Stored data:
-- Opening Marker --
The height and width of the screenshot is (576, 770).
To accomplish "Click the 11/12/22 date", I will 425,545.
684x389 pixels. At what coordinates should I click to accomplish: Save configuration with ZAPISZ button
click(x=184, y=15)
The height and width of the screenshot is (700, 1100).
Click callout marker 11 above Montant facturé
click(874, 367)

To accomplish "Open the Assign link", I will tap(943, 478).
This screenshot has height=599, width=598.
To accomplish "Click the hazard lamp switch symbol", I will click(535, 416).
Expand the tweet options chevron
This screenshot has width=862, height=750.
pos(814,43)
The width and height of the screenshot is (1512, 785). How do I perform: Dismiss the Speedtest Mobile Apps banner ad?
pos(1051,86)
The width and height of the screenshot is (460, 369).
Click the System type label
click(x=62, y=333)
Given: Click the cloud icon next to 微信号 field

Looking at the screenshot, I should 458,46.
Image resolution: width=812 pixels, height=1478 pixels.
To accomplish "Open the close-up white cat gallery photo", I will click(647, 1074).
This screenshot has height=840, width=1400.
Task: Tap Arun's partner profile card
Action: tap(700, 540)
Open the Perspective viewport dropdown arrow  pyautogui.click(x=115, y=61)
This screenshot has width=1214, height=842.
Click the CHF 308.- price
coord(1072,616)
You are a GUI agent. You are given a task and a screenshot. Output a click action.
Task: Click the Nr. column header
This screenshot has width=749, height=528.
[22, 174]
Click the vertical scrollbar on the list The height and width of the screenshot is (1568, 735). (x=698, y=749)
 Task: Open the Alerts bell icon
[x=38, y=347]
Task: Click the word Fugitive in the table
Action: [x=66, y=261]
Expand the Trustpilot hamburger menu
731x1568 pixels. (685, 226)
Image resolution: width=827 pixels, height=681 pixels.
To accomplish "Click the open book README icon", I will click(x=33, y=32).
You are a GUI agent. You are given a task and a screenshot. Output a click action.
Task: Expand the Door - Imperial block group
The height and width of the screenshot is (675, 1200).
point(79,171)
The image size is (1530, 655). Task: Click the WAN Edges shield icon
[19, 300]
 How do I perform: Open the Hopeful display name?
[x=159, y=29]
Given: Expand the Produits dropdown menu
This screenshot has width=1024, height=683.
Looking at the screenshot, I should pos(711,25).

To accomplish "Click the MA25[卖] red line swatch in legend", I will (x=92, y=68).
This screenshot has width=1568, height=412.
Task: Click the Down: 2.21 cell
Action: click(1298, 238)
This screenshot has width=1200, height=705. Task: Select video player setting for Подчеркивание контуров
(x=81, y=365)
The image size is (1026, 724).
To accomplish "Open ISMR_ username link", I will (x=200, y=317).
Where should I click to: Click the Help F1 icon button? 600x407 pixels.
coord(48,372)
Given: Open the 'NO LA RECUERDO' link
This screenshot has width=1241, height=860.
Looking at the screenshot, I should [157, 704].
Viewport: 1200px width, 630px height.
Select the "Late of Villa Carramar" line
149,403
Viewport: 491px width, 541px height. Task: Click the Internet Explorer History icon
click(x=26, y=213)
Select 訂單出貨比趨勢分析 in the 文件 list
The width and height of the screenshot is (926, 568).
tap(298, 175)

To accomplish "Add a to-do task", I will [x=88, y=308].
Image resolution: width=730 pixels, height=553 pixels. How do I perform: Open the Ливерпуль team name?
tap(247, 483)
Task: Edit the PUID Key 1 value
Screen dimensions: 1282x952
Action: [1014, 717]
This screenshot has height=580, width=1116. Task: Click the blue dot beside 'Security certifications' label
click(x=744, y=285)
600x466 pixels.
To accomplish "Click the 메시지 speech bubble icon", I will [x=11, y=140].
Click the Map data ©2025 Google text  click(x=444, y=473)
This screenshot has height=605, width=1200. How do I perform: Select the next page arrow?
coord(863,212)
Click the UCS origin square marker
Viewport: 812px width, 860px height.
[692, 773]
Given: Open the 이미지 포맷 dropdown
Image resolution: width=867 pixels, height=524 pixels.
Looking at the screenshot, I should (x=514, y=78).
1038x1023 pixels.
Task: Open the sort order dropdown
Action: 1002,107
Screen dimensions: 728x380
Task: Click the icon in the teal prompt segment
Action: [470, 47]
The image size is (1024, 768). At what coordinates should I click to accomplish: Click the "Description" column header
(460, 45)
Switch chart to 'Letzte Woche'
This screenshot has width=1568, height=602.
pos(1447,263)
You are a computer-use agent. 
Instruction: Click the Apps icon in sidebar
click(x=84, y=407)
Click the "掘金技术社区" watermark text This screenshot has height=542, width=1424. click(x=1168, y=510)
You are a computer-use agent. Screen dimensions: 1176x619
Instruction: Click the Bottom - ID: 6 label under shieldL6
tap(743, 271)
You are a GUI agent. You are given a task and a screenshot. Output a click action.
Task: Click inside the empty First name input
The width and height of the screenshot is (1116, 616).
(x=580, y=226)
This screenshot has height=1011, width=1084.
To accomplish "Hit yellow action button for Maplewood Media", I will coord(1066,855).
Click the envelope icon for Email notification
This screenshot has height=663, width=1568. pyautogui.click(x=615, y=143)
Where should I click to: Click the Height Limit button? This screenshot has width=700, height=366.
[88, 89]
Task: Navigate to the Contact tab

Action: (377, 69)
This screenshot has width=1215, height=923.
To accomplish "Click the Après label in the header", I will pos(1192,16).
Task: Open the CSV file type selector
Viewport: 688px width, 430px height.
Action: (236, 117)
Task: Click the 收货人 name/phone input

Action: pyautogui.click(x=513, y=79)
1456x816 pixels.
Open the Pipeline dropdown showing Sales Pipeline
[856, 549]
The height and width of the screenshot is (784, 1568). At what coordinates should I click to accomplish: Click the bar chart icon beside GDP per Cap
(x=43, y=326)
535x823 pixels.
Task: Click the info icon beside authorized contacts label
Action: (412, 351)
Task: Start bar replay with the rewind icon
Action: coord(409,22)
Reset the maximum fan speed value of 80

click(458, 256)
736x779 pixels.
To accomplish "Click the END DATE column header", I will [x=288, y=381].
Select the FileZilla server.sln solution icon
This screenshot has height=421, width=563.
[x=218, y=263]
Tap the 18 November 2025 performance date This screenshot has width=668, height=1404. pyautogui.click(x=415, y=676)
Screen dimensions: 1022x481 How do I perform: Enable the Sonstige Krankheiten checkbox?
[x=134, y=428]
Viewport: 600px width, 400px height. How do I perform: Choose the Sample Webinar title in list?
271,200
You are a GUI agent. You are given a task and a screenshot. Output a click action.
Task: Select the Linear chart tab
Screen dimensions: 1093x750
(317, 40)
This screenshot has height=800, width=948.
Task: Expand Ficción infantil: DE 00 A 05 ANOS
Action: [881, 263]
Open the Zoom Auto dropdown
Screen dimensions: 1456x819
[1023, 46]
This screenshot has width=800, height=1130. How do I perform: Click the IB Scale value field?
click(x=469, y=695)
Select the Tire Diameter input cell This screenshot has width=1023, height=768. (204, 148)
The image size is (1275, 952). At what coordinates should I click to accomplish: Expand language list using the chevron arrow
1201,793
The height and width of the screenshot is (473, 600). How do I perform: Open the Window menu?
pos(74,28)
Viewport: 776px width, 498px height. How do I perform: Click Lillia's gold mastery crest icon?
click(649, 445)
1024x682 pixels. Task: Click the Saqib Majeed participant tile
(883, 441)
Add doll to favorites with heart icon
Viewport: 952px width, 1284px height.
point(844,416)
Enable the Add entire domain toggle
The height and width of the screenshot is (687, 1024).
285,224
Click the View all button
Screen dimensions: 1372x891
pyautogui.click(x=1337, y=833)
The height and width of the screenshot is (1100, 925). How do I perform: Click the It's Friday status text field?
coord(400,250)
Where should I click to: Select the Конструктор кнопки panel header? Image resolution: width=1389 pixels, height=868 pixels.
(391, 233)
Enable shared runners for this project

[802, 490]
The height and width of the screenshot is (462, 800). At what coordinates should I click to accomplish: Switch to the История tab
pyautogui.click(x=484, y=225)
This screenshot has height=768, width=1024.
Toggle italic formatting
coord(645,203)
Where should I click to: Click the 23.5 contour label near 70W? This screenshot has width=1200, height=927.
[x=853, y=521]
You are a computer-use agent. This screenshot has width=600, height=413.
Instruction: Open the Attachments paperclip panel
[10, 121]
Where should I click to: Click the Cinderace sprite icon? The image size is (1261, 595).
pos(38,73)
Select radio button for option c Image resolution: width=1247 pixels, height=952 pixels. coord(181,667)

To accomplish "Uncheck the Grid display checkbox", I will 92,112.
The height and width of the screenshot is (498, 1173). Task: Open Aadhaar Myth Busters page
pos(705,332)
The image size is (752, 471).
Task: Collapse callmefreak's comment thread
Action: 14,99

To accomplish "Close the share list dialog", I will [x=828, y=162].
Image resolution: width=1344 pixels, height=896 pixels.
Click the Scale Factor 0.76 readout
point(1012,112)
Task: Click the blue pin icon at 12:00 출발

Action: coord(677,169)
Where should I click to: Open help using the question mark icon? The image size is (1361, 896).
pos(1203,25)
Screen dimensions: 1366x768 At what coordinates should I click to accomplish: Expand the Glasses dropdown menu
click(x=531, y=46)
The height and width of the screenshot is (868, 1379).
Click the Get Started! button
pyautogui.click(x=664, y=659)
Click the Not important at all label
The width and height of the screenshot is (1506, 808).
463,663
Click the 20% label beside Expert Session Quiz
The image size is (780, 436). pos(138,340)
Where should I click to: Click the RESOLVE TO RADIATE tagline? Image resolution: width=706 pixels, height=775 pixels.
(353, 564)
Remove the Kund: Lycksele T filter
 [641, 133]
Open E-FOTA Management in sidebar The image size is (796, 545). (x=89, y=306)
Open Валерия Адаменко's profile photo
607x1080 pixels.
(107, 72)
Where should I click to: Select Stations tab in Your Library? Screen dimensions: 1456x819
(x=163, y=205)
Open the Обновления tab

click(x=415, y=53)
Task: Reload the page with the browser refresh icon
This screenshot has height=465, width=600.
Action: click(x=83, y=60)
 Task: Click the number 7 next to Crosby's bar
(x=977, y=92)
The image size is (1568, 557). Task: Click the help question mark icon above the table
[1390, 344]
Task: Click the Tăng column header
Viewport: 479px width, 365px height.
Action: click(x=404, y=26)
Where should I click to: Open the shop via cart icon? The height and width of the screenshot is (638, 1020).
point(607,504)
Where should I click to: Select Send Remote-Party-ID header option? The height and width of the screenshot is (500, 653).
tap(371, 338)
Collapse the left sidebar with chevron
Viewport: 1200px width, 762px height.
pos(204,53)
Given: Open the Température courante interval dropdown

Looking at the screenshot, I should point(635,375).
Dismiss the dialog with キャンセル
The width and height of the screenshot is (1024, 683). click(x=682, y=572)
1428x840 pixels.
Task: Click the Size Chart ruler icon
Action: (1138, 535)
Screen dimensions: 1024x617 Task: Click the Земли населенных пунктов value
-- Closing Marker --
* **Instructions for the task**:
Up to and including the line with "Click the vertical", repeat the entries exactly, beginning at their first line.

* **Result of this task**:
The height and width of the screenshot is (576, 770).
To accomplish "Click the 11/12/22 date", I will 425,545.
684x389 pixels. At what coordinates should I click to accomplish: Save configuration with ZAPISZ button
click(x=184, y=15)
The height and width of the screenshot is (700, 1100).
Click callout marker 11 above Montant facturé
click(874, 367)

To accomplish "Open the Assign link", I will tap(943, 478).
This screenshot has height=599, width=598.
To accomplish "Click the hazard lamp switch symbol", I will click(535, 416).
Expand the tweet options chevron
This screenshot has width=862, height=750.
pos(814,43)
The width and height of the screenshot is (1512, 785). How do I perform: Dismiss the Speedtest Mobile Apps banner ad?
pos(1051,86)
The width and height of the screenshot is (460, 369).
Click the System type label
click(x=62, y=333)
Given: Click the cloud icon next to 微信号 field

Looking at the screenshot, I should 458,46.
Image resolution: width=812 pixels, height=1478 pixels.
To accomplish "Open the close-up white cat gallery photo", I will click(647, 1074).
This screenshot has height=840, width=1400.
Task: Tap Arun's partner profile card
Action: tap(700, 540)
Open the Perspective viewport dropdown arrow  pyautogui.click(x=115, y=61)
This screenshot has width=1214, height=842.
Click the CHF 308.- price
coord(1072,616)
You are a GUI agent. You are given a task and a screenshot. Output a click action.
Task: Click the Nr. column header
This screenshot has width=749, height=528.
[22, 174]
Click the vertical scrollbar on the list The height and width of the screenshot is (1568, 735). (x=698, y=749)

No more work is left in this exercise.